Ne güzel bir dedeymiş. Peki oyunculuğun açılım alanları vardır mutlaka sizin içinde. Tiyatro yapmayı düşünüyor musunuz?
Evet düşünüyorum ama aslında diziden önce bir projem vardı. Yapmadığım için çok pişmanım. Çocukları kitap okumaya teşvik edici uygulamalı masal okuma etkinliği gibi bir şeydi. İlk deneme güzel geçti ve yayınevi benimle sürekli çalışmak istedi. Tam o sıralarda bir dizi için arandım, kabul ettim ama burayı da bırakmam diyordum. Ama dizi o kadar yoğundu ki bırakmak zorunda kaldım kitap okuma etkinliğini. Çok pişmanım, en büyük pişmanlıklarımdan biridir.
Tekrar başlarsınız umarım bir gün. Canlandırmak istediğiniz bir karakter var mı?
Dedemin ‘O Biçim’ diye hapishane yıllarını anlattığı bir kitabı var, orada dedemi oynamayı çok isterim. 15 yıl sonra bunu yapmak istiyorum. Zaten senaryo gibi, çekilmeye çok uygun. Biraz günümüz Türkçesine uyarlanması lazım ama.
Rolünüze nasıl hazırlanırsınız, var mı bir tarzınız?
Ben metot oyunculuğuna çok önem vermiştim İngiltere’de.
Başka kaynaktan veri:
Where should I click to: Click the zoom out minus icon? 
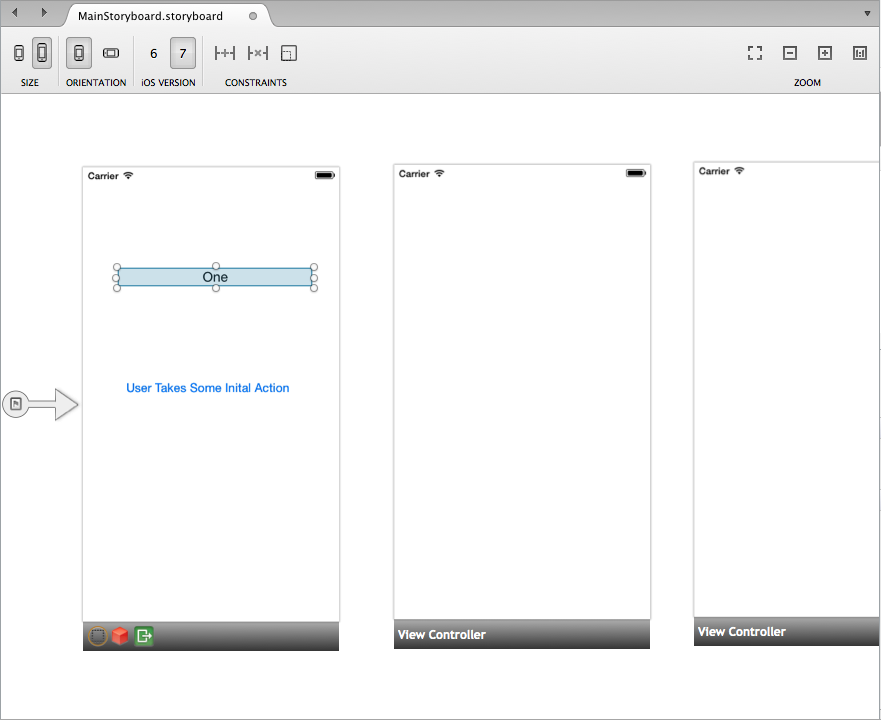point(790,52)
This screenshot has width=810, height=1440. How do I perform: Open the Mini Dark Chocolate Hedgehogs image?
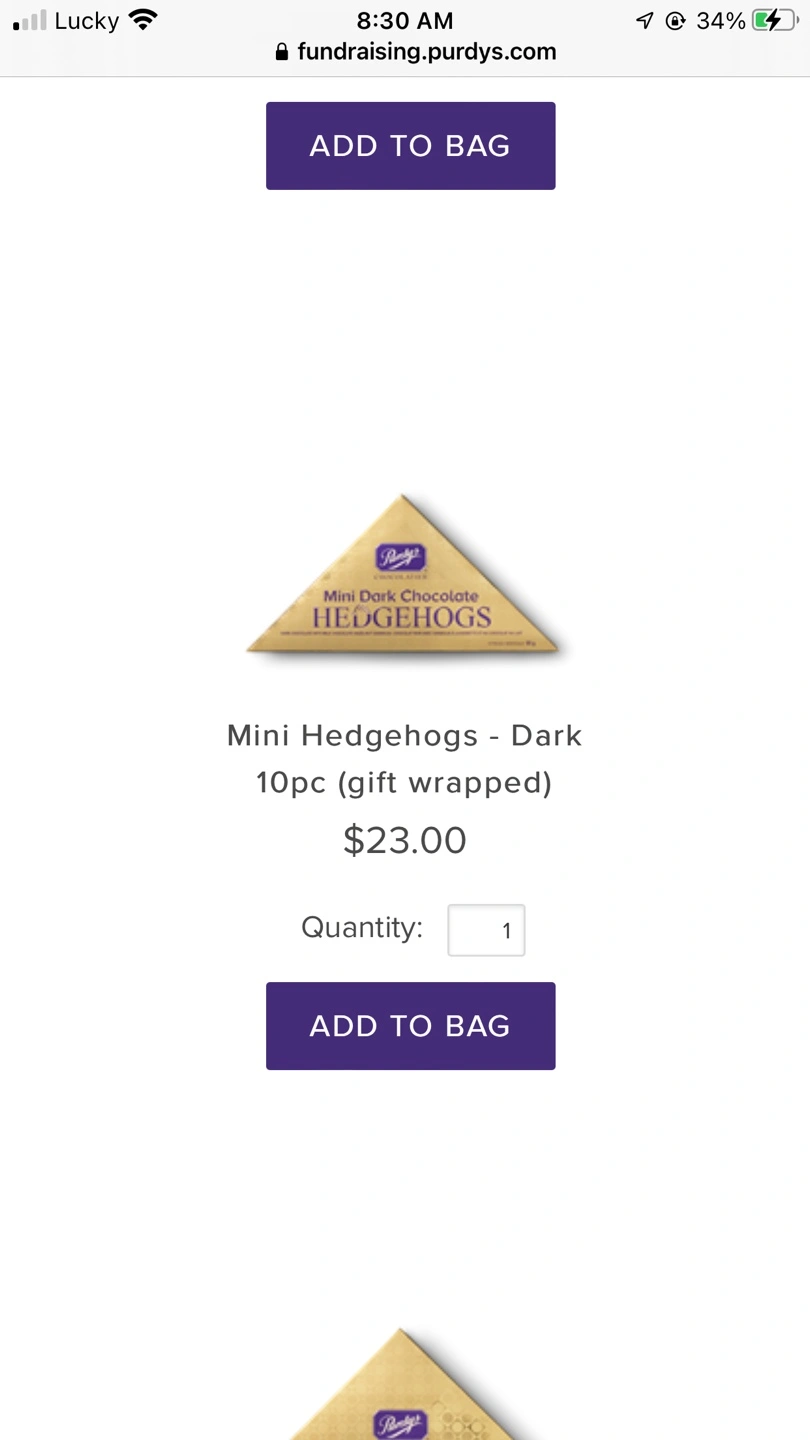point(405,575)
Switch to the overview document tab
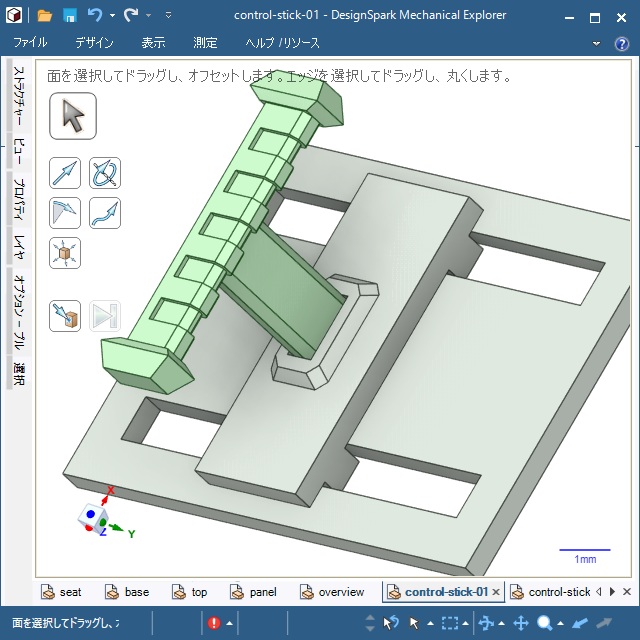The height and width of the screenshot is (640, 640). pos(341,592)
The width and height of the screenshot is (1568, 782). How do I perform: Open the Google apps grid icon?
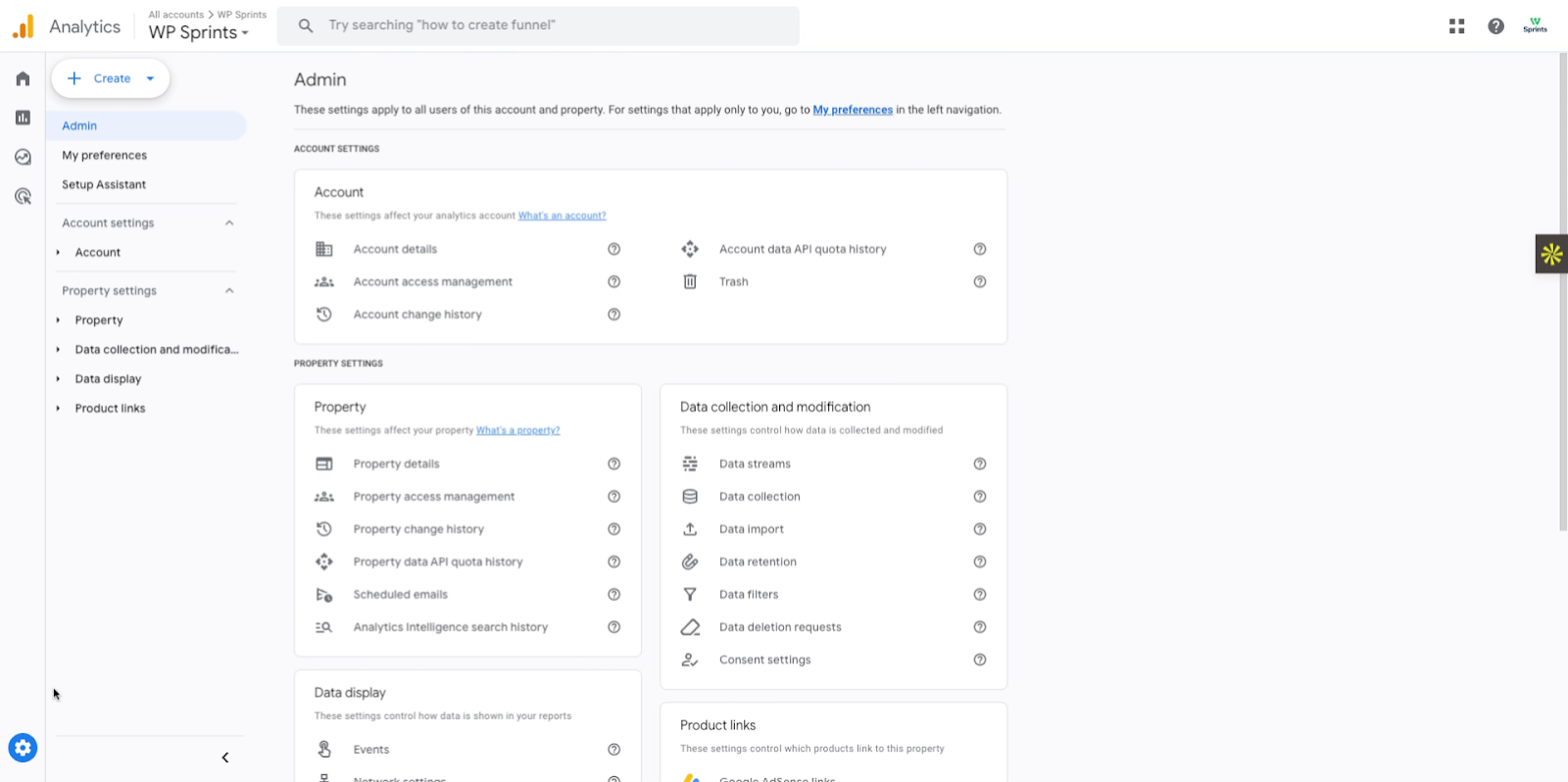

Bizim okul Stanislavski yöntemlerini kullanıyordu. Dağ 2’de topal birini oynuyorum. Biraz kiloda almam gerekiyordu, bastonla yürüyerek pratik yaptım iki ay boyunca. Türkmen şivelerini dinledim bol bol. Poligonda silah kullanımı üzerine çalıştım. Tamamen Boran karakterine adadım kendimi.
Boş zamanlarınızda neler yaparsınız?
Bol bol spor yaparım, bu aralar boksa merak saldım. Tamamen kondisyon amaçlı. Çok gezen biri değilim, o anlamda çok sosyal değilim. Sosyal yabanilik var bende. Çok konuşurum ama dışarıya çıkmayı çok sevmem.
Mizahi yanınız da var…
Benim en büyük özelliklerimden biri de insanları güldürmem. Genelde mizahi bir tarafım var. Belki gerçeklikleri çarpıtma isteğidir bilmiyorum ama neşeli tarafından bakmaya çalışıyorum genelde. İngiltere’de kısa bir talk show denemem olmuştu. Burada da denemek istiyorum günün birinde mutlaka.